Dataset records
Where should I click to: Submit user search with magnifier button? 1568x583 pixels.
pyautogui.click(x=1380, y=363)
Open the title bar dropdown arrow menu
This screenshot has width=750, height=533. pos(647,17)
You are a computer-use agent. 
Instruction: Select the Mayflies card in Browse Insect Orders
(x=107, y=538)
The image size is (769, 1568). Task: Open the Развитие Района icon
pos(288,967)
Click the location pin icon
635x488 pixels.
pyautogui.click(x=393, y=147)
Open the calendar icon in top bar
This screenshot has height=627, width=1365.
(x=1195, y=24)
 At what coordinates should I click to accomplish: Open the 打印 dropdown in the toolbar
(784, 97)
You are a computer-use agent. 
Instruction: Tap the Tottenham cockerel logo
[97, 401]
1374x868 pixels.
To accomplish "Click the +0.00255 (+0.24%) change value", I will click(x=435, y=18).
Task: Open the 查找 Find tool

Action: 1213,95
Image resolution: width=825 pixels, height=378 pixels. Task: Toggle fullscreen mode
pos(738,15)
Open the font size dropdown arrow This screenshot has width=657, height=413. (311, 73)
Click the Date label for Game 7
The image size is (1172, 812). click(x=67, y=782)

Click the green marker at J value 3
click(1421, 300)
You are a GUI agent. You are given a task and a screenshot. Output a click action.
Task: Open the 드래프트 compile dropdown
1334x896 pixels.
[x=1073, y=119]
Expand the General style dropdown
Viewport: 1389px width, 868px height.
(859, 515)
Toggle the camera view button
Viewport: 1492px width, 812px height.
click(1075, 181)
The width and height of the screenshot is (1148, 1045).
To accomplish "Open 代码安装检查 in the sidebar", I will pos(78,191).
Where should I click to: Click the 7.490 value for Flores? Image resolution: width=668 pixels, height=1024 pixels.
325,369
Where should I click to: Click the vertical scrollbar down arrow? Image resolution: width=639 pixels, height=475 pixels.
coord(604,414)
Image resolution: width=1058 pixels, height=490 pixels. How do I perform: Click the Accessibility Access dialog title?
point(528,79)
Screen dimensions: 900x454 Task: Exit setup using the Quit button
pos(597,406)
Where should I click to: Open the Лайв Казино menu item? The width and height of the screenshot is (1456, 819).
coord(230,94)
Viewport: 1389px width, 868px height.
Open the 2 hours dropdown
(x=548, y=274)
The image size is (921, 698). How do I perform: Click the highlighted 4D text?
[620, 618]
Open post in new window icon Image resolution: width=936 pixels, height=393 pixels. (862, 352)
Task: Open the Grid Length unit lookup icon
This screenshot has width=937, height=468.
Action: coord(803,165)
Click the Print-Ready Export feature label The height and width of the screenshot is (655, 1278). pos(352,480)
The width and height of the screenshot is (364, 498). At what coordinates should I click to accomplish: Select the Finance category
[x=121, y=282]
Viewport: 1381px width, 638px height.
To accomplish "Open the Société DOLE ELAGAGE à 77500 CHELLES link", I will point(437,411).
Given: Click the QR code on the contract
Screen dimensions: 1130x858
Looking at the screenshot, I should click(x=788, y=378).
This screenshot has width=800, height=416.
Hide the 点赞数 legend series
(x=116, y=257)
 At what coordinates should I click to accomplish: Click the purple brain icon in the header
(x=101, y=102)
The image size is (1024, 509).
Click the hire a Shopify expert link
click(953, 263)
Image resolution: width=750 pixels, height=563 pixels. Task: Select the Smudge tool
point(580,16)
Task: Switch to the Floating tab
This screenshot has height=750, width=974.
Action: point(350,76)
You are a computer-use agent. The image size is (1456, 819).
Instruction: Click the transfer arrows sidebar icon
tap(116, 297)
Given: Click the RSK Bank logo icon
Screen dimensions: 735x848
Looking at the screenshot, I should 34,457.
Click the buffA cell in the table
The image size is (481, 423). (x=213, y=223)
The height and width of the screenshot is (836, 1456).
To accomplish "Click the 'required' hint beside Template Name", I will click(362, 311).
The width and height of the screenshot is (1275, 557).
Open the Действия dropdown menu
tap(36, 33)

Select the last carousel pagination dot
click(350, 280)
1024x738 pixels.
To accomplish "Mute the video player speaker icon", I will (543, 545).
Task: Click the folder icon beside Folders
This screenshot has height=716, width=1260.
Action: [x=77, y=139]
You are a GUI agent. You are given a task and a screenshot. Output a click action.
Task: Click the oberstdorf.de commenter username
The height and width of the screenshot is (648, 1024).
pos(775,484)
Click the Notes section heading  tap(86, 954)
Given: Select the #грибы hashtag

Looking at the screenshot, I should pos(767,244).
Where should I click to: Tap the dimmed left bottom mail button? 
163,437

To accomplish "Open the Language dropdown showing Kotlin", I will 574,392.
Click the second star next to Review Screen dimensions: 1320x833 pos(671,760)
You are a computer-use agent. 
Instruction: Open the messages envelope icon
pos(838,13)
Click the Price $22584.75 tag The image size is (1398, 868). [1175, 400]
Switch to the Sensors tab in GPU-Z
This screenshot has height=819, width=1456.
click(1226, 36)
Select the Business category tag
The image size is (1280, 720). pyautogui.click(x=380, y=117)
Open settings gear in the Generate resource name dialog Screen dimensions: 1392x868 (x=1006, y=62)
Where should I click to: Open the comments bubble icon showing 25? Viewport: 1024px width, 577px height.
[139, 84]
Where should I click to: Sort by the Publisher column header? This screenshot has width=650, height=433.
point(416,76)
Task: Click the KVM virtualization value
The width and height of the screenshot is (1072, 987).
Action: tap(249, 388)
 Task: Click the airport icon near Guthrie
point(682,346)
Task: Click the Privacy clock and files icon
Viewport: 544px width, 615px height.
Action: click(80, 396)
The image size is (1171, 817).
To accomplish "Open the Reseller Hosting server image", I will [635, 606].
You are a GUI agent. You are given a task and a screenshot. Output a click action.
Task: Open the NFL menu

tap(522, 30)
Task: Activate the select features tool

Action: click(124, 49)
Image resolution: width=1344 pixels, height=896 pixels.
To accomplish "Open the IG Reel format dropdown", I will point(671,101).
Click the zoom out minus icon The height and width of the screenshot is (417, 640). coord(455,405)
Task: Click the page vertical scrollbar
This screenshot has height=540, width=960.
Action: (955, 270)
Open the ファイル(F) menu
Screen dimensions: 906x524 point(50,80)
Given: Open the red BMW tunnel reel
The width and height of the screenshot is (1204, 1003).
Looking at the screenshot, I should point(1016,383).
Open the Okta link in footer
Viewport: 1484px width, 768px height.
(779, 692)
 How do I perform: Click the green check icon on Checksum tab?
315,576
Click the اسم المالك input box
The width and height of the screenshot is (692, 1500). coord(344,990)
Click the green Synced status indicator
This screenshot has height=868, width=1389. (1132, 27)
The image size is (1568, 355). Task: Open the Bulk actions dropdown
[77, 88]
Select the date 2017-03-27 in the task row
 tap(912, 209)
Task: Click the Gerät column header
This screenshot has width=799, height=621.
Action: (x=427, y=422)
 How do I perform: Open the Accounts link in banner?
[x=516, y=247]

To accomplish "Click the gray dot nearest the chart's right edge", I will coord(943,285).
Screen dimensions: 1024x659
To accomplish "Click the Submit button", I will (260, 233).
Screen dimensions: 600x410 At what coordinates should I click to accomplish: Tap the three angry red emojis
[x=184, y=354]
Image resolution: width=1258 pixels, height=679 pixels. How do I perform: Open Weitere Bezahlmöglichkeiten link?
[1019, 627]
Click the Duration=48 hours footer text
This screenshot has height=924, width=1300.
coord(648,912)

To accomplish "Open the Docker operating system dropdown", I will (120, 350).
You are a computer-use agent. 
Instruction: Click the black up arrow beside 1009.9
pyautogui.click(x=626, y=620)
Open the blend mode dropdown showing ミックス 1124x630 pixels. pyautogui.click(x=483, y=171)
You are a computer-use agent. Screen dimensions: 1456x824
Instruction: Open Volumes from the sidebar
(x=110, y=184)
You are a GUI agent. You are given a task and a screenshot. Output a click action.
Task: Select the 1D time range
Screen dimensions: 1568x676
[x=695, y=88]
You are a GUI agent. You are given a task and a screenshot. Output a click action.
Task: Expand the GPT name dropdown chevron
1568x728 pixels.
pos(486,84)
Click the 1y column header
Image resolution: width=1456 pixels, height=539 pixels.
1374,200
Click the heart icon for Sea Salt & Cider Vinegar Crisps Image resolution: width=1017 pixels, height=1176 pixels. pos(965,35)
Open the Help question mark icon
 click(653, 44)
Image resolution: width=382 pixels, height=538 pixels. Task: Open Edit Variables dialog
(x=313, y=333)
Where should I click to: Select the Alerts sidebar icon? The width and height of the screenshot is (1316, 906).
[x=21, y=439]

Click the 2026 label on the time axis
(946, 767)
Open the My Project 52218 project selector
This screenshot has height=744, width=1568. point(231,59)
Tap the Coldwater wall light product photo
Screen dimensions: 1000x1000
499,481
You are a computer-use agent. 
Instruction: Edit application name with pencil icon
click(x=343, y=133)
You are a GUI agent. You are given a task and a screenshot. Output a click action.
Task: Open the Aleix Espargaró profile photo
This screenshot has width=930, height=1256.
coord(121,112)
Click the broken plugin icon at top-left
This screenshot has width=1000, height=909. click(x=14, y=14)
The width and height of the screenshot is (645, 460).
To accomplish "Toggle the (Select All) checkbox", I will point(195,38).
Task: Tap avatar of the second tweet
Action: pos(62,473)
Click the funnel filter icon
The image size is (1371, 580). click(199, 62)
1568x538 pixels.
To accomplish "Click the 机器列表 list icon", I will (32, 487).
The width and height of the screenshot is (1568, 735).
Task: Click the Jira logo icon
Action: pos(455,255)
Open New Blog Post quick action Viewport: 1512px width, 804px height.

- [THE PROBLEM] Retype the lines of the records character for character, beginning with the line that contains "Image resolution: width=825" and continuing through the line that contains "click(1075, 181)", both included.

- [THE RESPONSE]
Image resolution: width=825 pixels, height=378 pixels. Task: Toggle fullscreen mode
pos(738,15)
Open the font size dropdown arrow This screenshot has width=657, height=413. (311, 73)
Click the Date label for Game 7
The image size is (1172, 812). click(x=67, y=782)

Click the green marker at J value 3
click(1421, 300)
You are a GUI agent. You are given a task and a screenshot. Output a click action.
Task: Open the 드래프트 compile dropdown
1334x896 pixels.
[x=1073, y=119]
Expand the General style dropdown
Viewport: 1389px width, 868px height.
(859, 515)
Toggle the camera view button
Viewport: 1492px width, 812px height.
click(1075, 181)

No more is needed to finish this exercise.